170 views Asked by At

I have two OrderedSets and I'm trying to check whether one in a subset of the other - both the elements and their order is important. However, the orderedset package is giving me strange results.

>>> import orderedset
>>> a = orderedset.OrderedSet([433, 316, 259])
>>> b = orderedset.OrderedSet([433, 316, 69])
>>> a.issuperset(b)
True

This doesn't make any sense to me because b contains a value (69) that is definitely not in a. Why is a a superset of b then?

However, when I try this:

>>> c = orderedset.OrderedSet([1, 2, 3])
>>> d = orderedset.OrderedSet([1, 2, 4])
>>> c.issuperset(d)
False

This behaviour seems inconsistent to me: why should the choice of values - [433, 316, 259] versus [1, 2, 3] - in the OrderedSet affect the output of issuperset()?

Perhaps there's a better way to do this? I need to know whether the elements in b are contained in a in the same order. Meaning that, if

a = OrderedSet([433, 316, 259])

I'm looking for partial matches within that set that start with the same starting value as a (433). This is what I want out of it:

OrderedSet([433, 316, 259])
OrderedSet([433, 316]])
OrderedSet([433])

And not:

OrderedSet([433, 259])
OrderedSet([316, 259])
OrderedSet([433, 316, 69])
OrderedSet([433, 259, 316])
OrderedSet([259, 433])
...

Basically, if this really confusing - I have an ordered set and I'm trying to find partial matches both in terms of the values and their order.

1

There are 1 answers

4
Martin Konecny On BEST ANSWER

Presumably you are using this third party module since Python doesn't have a built-in orderedset.

A quick look through the source code on github shows that the issuperset function is implemented as

def issuperset(self, other):
    return other <= self

Taking a look at how the less than or equal operator is defined for orderedset:

def __le__(self, other):
    if isinstance(other, _OrderedSet):
        return len(self) <= len(other) and list(self) <= list(other)

So essentially, when comparing two ordered sets they are first converted to lists, and then the Python built-in <= is used to compare the two lists.

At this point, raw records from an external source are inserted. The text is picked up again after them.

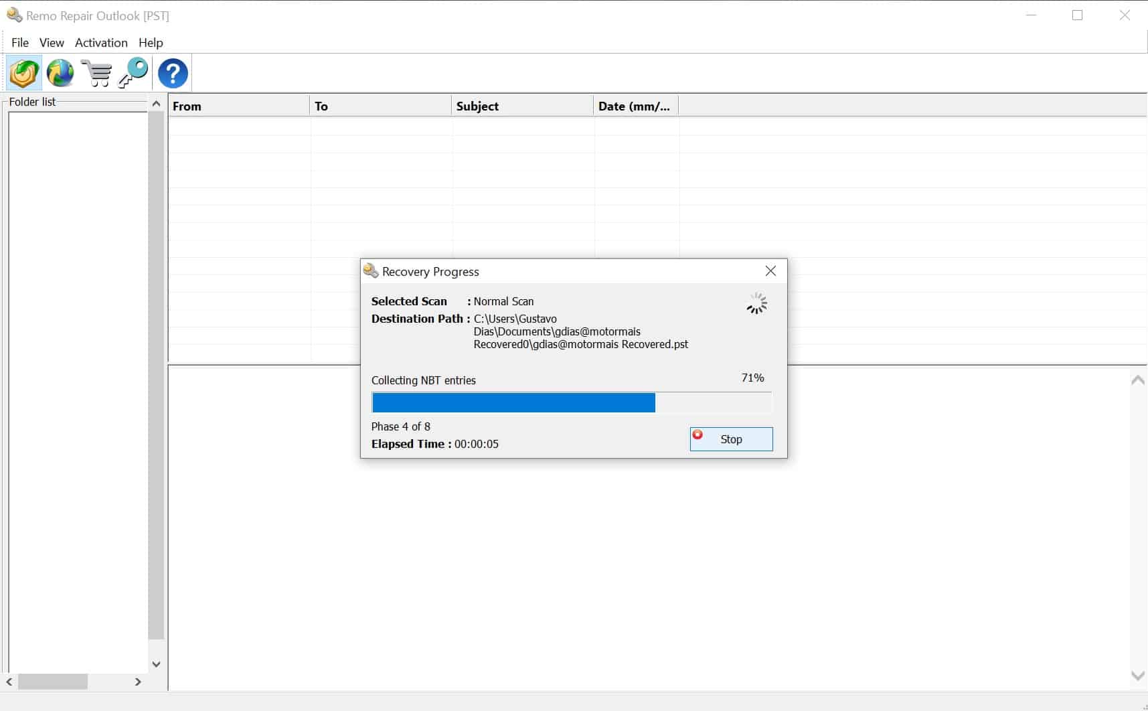Open the View menu
Image resolution: width=1148 pixels, height=711 pixels.
[x=52, y=43]
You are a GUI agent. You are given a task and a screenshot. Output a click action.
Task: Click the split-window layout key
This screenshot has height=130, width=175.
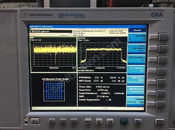point(52,121)
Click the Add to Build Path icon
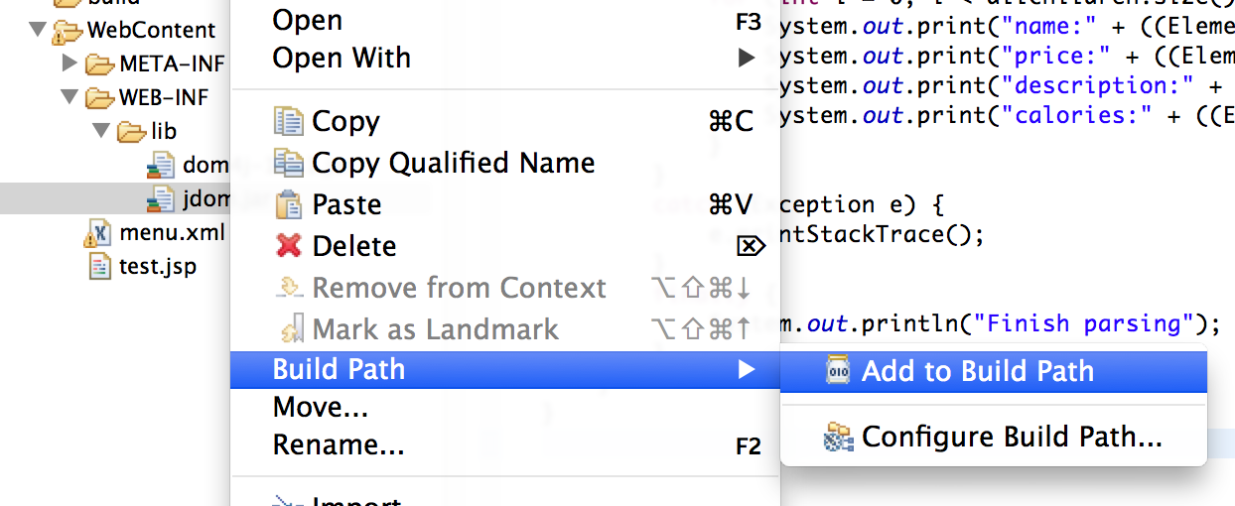 pos(838,371)
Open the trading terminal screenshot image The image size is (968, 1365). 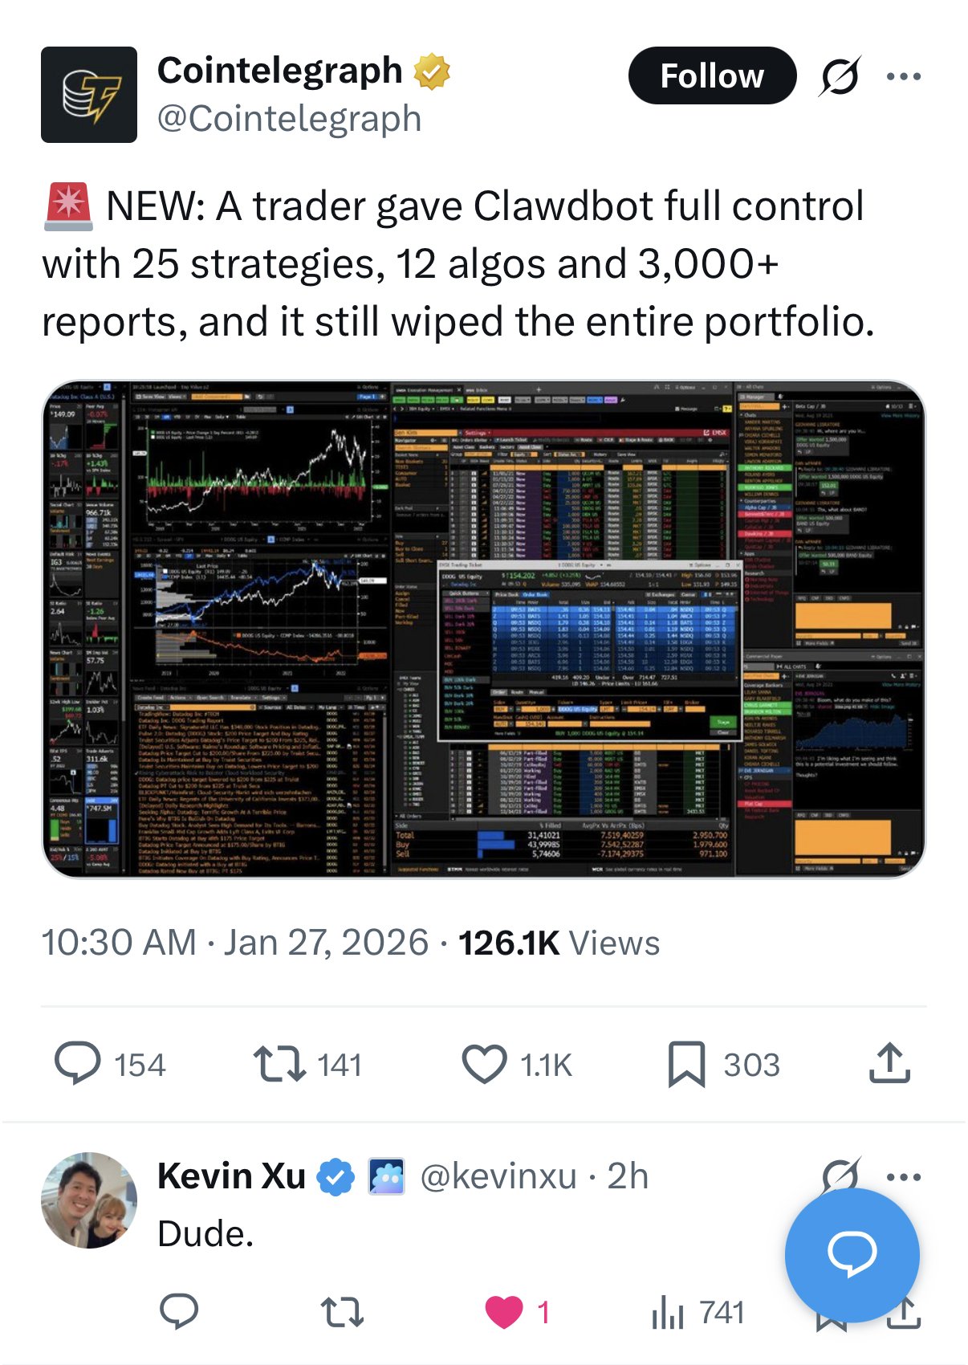483,629
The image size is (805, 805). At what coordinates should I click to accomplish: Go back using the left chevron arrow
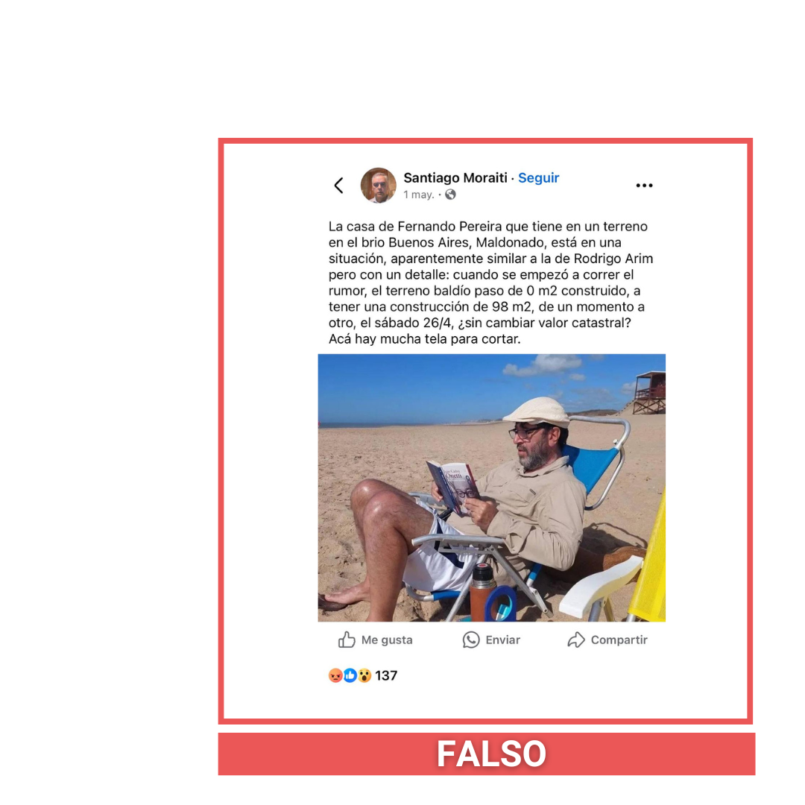coord(338,186)
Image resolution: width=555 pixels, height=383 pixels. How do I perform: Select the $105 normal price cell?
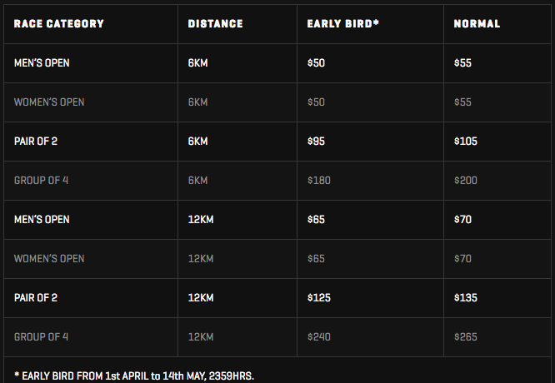pyautogui.click(x=466, y=141)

When you compare two lists using <=, it's similar to a lexical string comparison meaning it compares matching indices of both lists.

According to their implementation, [433, 316, 259] is a superset of [433, 316, 69] (all matching indices of the first list are greater that or equal of the second list), whereas [433, 316, 259] would not be a superset of [433, 316, 260] (the second list has a bigger value in its last index than the first list).

What they probably wanted to write was

return len(self) <= len(other) and set(self) <= set(other)

Which would use the <= defined for the built-in Python sets, and properly test for subsets and supersets.

You may want to report this issue here.